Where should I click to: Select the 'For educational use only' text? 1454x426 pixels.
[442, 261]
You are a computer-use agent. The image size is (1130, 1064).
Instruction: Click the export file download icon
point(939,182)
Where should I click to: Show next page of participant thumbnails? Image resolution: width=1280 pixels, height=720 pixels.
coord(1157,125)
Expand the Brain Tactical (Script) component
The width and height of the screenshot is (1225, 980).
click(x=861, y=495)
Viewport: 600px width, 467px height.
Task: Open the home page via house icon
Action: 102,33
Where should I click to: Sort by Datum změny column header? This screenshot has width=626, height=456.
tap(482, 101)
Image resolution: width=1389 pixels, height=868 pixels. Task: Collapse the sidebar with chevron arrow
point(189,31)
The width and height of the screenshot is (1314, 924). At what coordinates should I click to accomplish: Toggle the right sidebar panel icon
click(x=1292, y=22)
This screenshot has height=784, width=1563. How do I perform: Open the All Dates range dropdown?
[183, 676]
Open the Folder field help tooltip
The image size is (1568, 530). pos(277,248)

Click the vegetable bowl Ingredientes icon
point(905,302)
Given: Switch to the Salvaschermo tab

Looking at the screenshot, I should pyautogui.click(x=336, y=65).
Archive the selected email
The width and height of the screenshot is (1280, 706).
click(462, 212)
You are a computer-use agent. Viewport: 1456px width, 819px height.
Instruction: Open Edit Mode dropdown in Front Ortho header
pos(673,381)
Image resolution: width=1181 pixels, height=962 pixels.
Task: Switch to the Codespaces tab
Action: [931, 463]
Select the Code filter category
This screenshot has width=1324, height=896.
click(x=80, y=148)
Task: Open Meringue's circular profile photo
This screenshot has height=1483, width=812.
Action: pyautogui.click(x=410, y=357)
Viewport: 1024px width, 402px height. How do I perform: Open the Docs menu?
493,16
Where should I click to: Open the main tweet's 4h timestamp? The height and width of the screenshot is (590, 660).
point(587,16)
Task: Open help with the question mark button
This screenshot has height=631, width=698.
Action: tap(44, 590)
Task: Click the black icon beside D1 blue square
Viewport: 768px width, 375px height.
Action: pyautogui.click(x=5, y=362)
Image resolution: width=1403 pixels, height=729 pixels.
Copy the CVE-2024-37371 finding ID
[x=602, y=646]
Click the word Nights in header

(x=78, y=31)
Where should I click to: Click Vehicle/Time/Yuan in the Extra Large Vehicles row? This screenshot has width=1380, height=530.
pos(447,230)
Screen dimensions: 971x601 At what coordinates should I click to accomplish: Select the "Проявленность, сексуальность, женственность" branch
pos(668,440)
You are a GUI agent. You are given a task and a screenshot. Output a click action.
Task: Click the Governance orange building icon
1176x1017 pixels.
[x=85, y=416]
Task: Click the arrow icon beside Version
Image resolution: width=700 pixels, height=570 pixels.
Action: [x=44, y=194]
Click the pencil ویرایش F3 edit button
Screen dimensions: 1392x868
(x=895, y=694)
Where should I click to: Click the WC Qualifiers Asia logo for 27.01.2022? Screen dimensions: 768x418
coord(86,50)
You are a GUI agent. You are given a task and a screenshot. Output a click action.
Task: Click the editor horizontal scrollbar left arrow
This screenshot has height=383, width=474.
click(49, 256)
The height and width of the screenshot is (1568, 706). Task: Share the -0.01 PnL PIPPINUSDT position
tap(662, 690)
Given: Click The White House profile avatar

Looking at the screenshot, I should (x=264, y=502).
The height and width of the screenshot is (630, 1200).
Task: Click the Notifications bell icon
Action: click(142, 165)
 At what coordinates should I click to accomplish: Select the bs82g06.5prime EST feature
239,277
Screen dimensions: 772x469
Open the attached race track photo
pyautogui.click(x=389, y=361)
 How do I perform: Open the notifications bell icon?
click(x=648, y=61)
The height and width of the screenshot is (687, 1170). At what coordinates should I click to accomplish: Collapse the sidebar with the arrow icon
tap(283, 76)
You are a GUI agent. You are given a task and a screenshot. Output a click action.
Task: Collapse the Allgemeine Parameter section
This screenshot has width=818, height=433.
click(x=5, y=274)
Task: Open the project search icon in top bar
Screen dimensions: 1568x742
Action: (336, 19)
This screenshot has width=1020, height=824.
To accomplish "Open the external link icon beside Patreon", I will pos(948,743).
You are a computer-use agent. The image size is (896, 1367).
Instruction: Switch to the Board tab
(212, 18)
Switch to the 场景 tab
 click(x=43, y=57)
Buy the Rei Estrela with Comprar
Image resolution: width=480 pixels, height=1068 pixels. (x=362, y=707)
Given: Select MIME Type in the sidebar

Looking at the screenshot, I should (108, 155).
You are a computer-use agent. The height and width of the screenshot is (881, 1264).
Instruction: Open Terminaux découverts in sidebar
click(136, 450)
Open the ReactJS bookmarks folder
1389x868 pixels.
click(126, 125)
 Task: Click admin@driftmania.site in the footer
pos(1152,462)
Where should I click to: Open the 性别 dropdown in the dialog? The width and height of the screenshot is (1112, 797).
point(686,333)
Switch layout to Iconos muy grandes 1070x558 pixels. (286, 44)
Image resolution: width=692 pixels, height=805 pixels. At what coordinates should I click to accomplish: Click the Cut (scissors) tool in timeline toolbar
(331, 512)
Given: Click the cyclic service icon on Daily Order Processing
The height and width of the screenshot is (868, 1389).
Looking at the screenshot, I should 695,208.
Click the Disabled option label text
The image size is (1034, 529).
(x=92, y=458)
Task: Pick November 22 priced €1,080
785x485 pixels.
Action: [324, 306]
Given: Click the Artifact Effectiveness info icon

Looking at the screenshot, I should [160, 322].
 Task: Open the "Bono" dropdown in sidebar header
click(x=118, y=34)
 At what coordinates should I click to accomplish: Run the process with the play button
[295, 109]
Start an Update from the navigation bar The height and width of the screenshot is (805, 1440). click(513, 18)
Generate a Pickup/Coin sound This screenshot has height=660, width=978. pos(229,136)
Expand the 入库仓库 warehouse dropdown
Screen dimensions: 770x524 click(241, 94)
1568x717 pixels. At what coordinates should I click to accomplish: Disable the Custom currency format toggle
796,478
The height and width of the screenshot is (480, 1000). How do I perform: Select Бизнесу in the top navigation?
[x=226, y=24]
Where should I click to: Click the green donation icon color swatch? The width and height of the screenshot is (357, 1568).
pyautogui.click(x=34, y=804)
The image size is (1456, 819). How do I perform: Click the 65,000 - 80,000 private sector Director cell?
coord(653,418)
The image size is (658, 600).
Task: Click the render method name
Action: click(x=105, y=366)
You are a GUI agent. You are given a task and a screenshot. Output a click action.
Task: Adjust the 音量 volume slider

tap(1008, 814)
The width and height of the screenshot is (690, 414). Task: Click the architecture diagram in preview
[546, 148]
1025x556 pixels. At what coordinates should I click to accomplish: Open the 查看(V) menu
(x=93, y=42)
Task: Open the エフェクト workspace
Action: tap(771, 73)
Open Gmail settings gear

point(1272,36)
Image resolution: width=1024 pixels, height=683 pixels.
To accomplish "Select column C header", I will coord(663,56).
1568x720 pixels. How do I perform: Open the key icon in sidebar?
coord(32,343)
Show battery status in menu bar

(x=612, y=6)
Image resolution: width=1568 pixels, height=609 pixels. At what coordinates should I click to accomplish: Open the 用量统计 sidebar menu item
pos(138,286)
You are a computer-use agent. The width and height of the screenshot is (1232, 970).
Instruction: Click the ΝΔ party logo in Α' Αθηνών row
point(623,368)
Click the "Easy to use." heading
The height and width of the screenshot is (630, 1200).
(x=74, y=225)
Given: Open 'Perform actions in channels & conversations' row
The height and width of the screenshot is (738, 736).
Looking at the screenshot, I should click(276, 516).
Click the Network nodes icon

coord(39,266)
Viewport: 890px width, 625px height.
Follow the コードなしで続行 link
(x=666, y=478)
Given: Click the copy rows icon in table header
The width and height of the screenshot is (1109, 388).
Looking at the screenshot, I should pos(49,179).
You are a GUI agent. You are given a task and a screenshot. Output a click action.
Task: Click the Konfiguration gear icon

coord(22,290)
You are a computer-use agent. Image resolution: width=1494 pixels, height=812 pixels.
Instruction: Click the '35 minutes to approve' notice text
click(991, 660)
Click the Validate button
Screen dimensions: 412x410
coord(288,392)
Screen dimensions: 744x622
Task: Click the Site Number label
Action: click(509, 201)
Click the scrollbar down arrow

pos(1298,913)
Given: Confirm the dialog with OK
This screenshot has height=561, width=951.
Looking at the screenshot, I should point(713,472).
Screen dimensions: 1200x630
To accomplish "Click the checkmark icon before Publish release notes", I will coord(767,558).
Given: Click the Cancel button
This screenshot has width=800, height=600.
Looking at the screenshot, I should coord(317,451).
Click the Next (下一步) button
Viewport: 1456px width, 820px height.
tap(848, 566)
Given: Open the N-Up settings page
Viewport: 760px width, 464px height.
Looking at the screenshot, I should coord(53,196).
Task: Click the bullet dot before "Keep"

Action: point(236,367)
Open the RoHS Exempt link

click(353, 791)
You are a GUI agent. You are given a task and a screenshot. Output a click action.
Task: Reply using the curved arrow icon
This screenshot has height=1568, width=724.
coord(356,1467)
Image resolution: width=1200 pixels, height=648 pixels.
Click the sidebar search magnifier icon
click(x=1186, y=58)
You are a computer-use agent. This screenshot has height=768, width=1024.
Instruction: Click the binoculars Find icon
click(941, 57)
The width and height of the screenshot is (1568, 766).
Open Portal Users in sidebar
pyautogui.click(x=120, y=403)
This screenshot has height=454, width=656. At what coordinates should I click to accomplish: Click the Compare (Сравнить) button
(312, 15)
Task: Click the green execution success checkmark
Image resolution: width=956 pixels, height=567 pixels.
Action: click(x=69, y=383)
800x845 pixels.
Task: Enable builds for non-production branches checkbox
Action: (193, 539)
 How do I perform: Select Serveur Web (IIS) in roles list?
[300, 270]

.....

Please rewrite the data starting at the line containing "Given: Confirm the dialog with OK" and ending at the line containing "I will coord(767,558)." as a numbered list, with both of those lines included and blank lines dropped.

1. Given: Confirm the dialog with OK
2. This screenshot has height=561, width=951.
3. Looking at the screenshot, I should point(713,472).
4. Screen dimensions: 1200x630
5. To accomplish "Click the checkmark icon before Publish release notes", I will coord(767,558).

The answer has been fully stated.